Aspirazione e scacco, caos e cosmo
La scrittura letteraria è dunque in Gadda il luogo della
ragione e dei sentimenti e risentimenti, e il luogo delle
aspirazioni, delle contraddizioni e dello scacco. Alla
radice di ogni opera gaddiana e del suo stesso rapporto
con la letteratura, infatti, si colloca un processo
conoscitivo e creativo che possiamo così sintetizzare nei
suoi aspetti salienti: 1) originaria (nevrotica e
razionale) aspirazione all'ordine, 2) scoperta del
disordine oggettivo, 3) sforzo soggettivo di analisi e
comprensione delle cause del disordine, di dominio
razionale di esso (progetto di riduzione del caos a cosmo
attraverso l'indagine razionale e la scrittura letteraria)
e infine 4) vanificazione dello sforzo per insufficienza
di energie o per impossibilità oggettiva, che si manifesta
drammaticamente anche nell'incapacità di portare a termine
le opere più impegnative (ma anche, come diremo, nel
pastiche). Scrivere un romanzo infatti per Gadda significa
« aprire un'istruttoria» (Ferrero) nei confronti del
reale, indagare le cause e le concause dei fenomeni, le
molteplici relazioni tra le cose e le cause: la speranza
che lo muove è che relazioni e cause siano finite e
dominabili; la realtà è che nella ricerca le relazioni si
moltiplicano indefinitamente, i fili si ingarbugliano e lo
scrittore rischia di perdersi. Si potrebbe anche dire che
Gadda è nelle intenzioni (per il bisogno di ordine e di
indagine razionale) un positivista ottocentesco e nei
risultati (per l'inestricabilità del garbuglio interno ed
esterno) uno scrittore esemplarmente novecentesco.
I temi: il dolore
I temi dell'opera gaddiana pur nella loro concreta varietà
possono abbastanza facilmente ridursi, per l'omogeneità
dei processi creativi, ad alcune grandi categorie
ricorrenti. Innanzi tutto si può riconoscere una
distinzione fondamentale tra i motivi che rimandano
all'esperienza interiore, familiare, privata, all'io
insomma e i motivi che rimandano all'esperienza del mondo
esterno, della società e del reale oggettivo. Motivi che,
naturalmente, in concreto si presentano molto spesso
strettamente intrecciati.

Dati di ancoraggio a coordinate in pixel:
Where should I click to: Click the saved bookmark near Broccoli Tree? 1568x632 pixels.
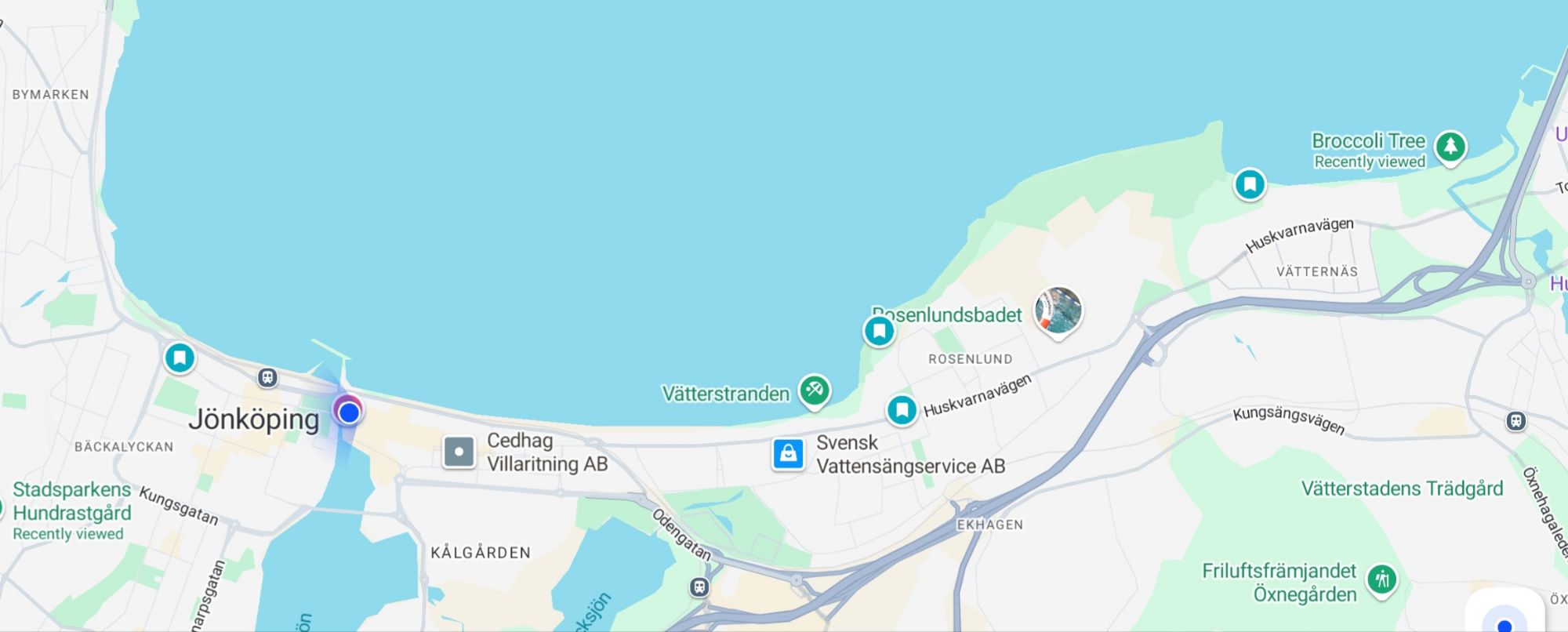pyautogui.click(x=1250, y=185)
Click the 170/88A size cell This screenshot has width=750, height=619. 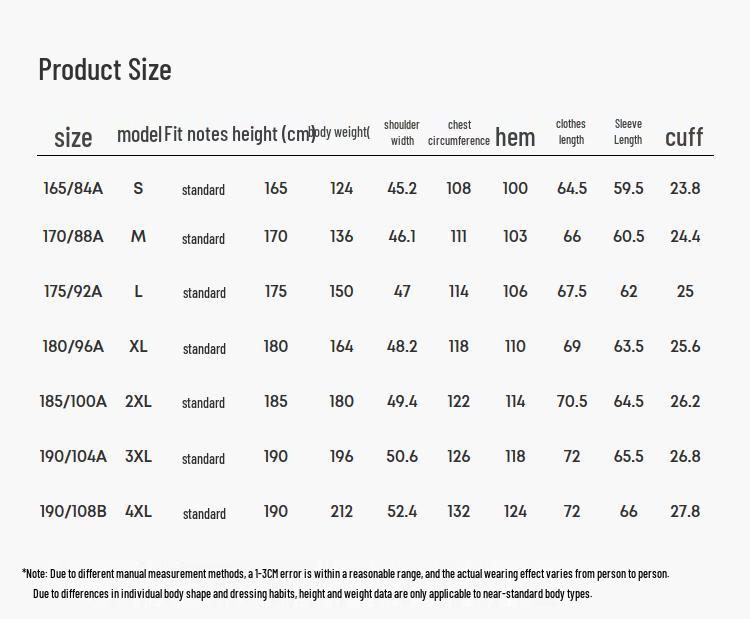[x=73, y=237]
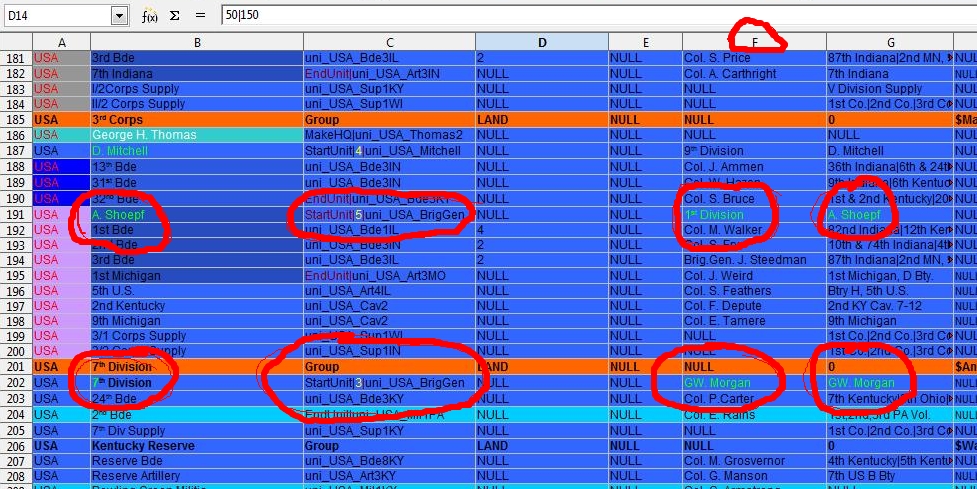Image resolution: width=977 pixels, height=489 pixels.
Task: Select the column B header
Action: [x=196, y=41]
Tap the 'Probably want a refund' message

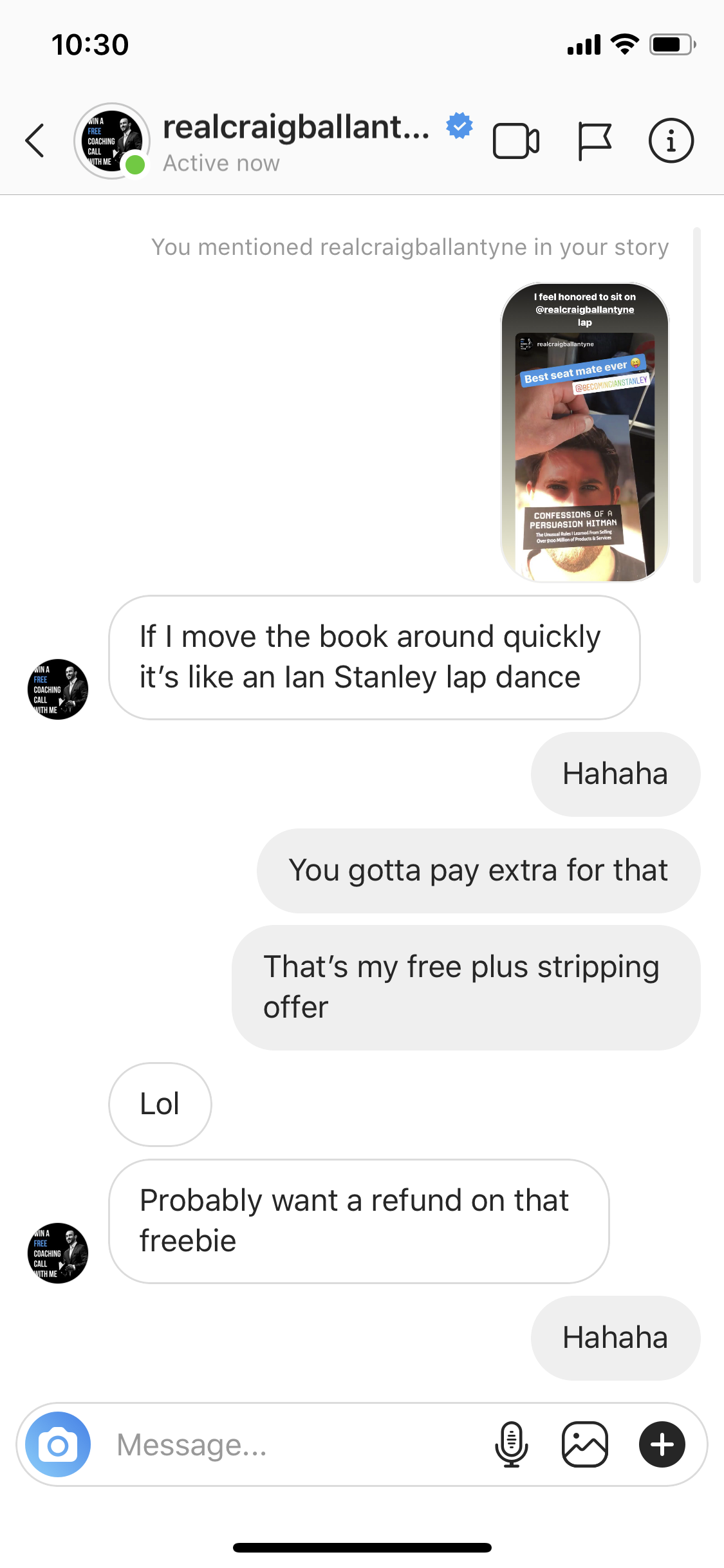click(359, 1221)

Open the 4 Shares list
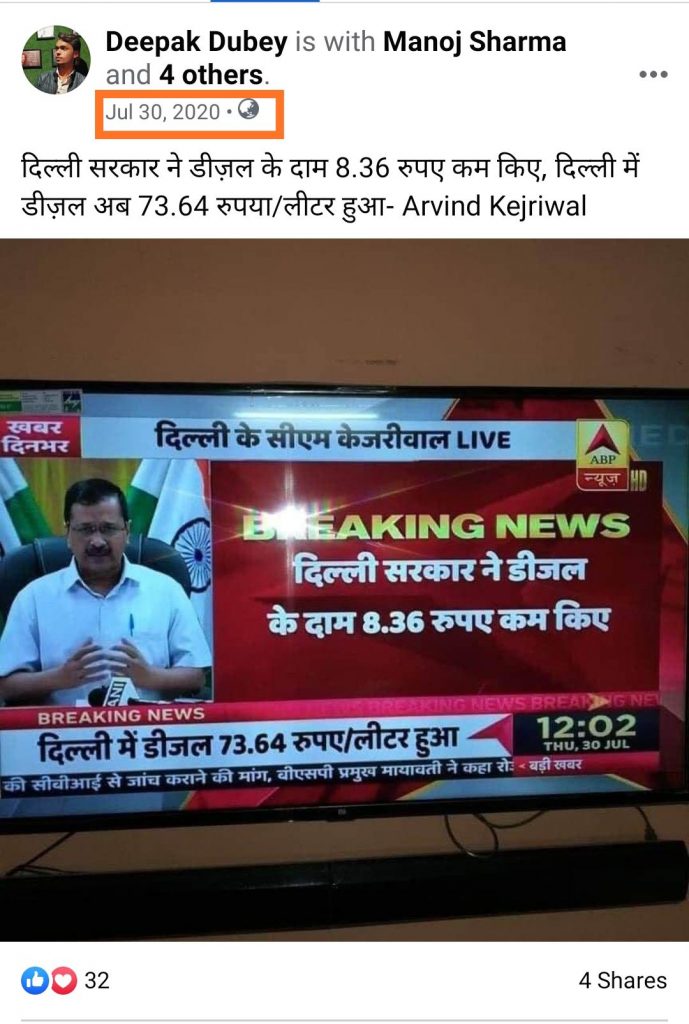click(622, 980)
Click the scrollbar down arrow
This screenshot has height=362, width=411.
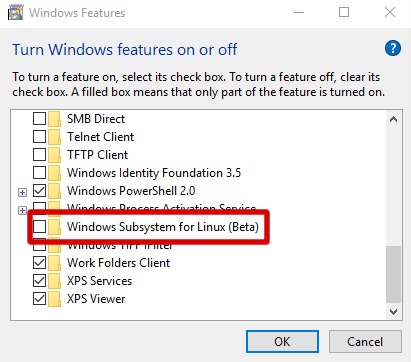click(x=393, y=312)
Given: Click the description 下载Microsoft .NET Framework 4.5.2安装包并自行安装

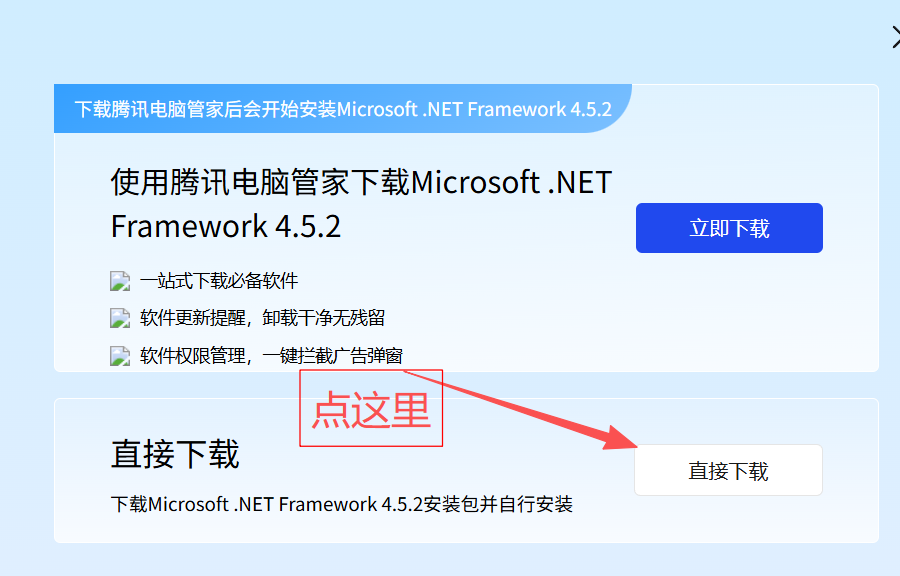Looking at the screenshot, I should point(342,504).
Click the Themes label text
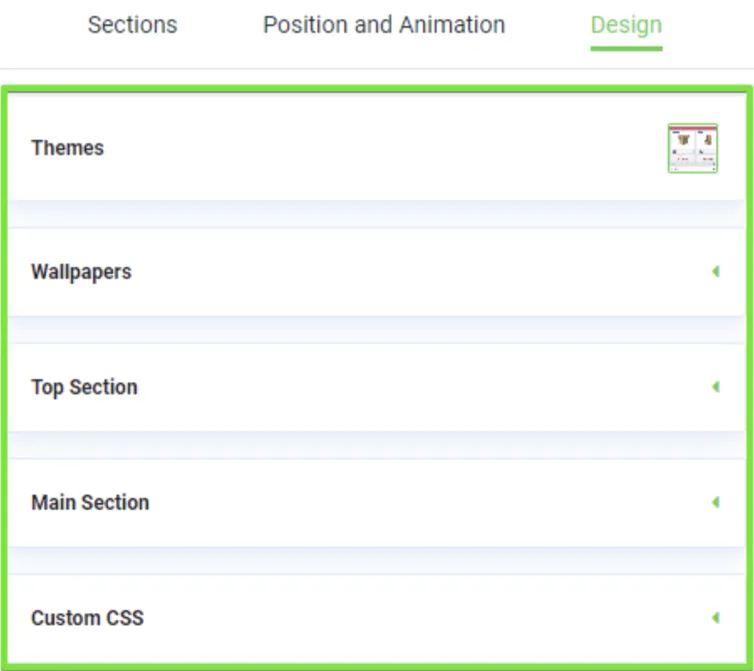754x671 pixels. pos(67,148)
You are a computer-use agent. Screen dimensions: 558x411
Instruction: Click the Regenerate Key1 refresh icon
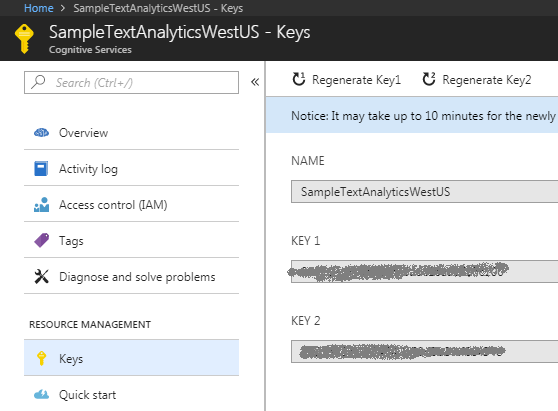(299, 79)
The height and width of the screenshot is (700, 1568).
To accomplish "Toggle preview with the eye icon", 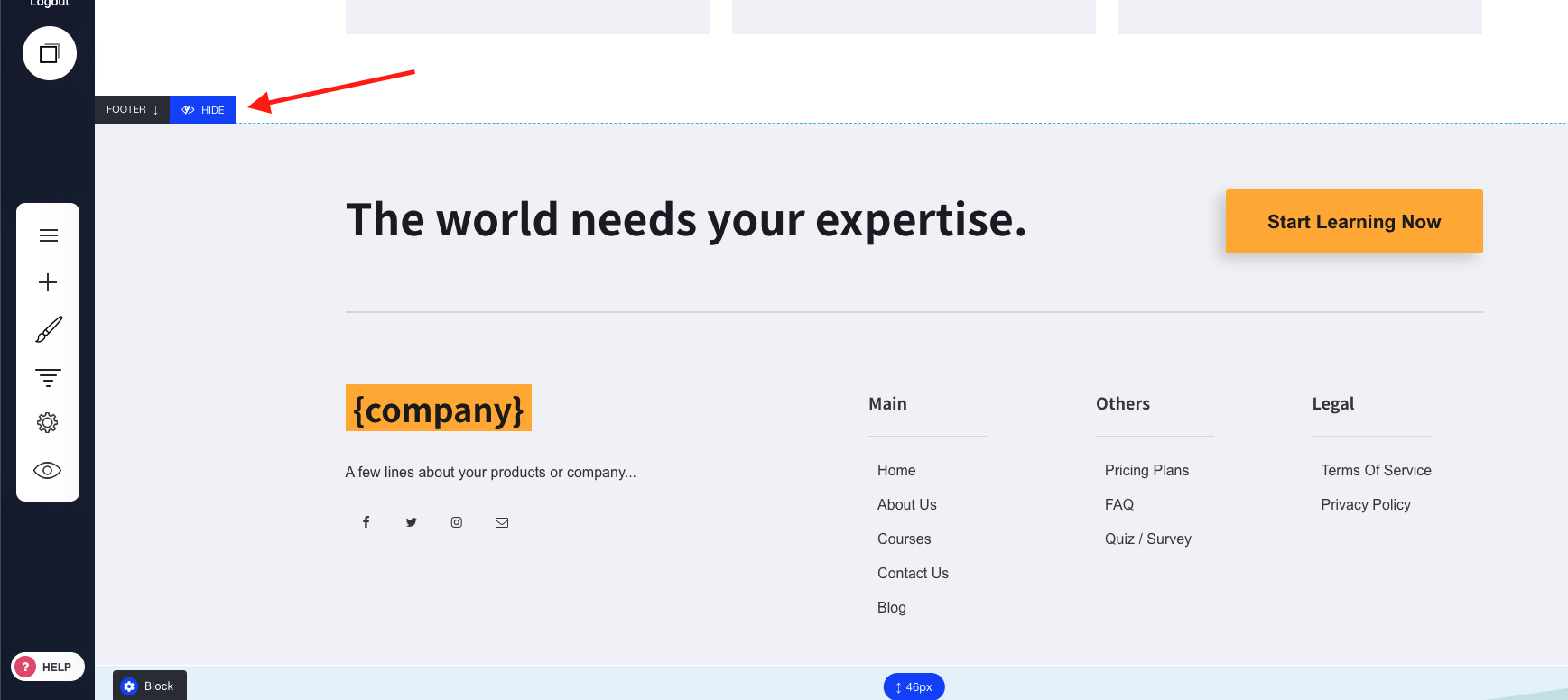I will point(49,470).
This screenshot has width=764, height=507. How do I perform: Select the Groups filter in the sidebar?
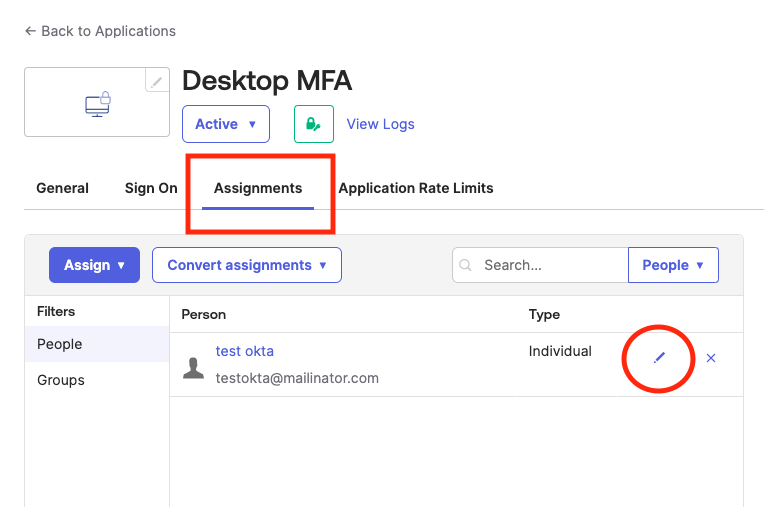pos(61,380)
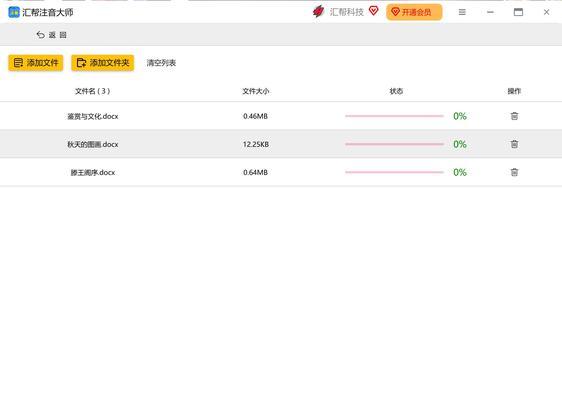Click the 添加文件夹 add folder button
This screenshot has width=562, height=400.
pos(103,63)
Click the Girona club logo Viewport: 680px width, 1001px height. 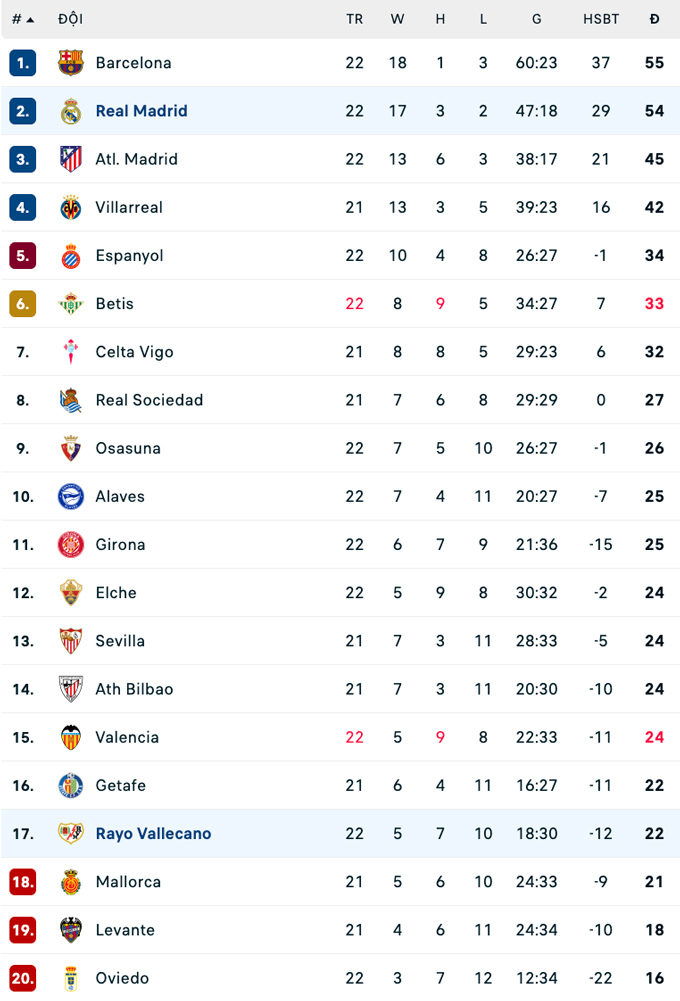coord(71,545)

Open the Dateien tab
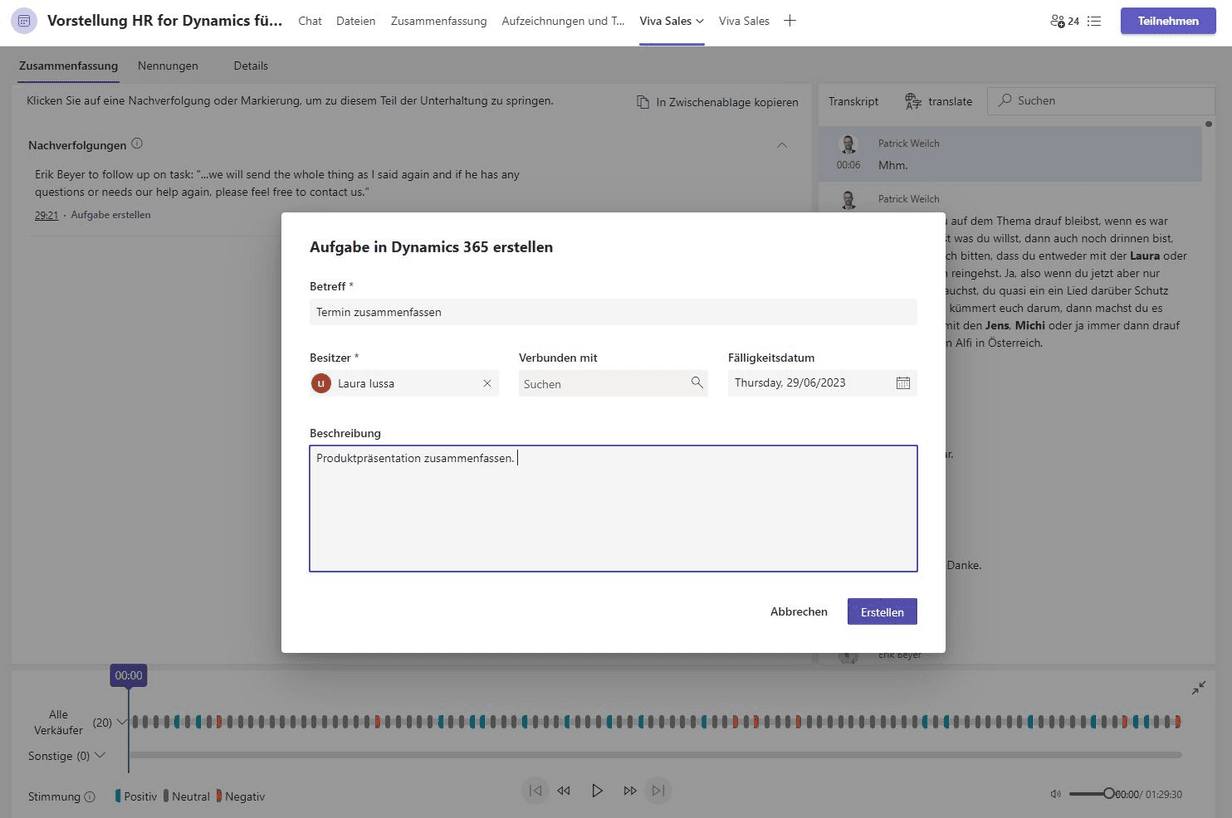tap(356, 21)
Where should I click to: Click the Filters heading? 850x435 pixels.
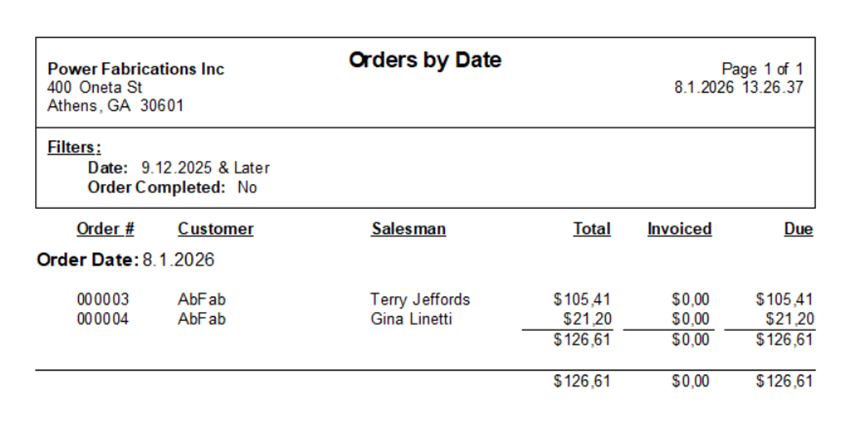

_Cosa fare_
(1) Rispondi a queste domande sul testo su Gadda:
(a) A chi viene attribuita l'espressione «aprire un'istruttoria»?
(b) Che cosa è Gadda nelle intenzioni, secondo il testo?
(c) Tra quali due gruppi di motivi si può riconoscere una distinzione fondamentale nei temi dell'opera gaddiana?
(2) Ripeti parola per parola il brano del testo su Gadda che si apre con le parole «I temi: il dolore» e si chiude con «strettamente intrecciati.».

_Risposte_
(1)
(a) A Ferrero.
(b) Un positivista ottocentesco.
(c) Tra i motivi che rimandano all'esperienza interiore, familiare, privata, all'io, e i motivi che rimandano all'esperienza del mondo esterno, della società e del reale oggettivo.

(2)
I temi: il dolore
I temi dell'opera gaddiana pur nella loro concreta varietà
possono abbastanza facilmente ridursi, per l'omogeneità
dei processi creativi, ad alcune grandi categorie
ricorrenti. Innanzi tutto si può riconoscere una
distinzione fondamentale tra i motivi che rimandano
all'esperienza interiore, familiare, privata, all'io
insomma e i motivi che rimandano all'esperienza del mondo
esterno, della società e del reale oggettivo. Motivi che,
naturalmente, in concreto si presentano molto spesso
strettamente intrecciati.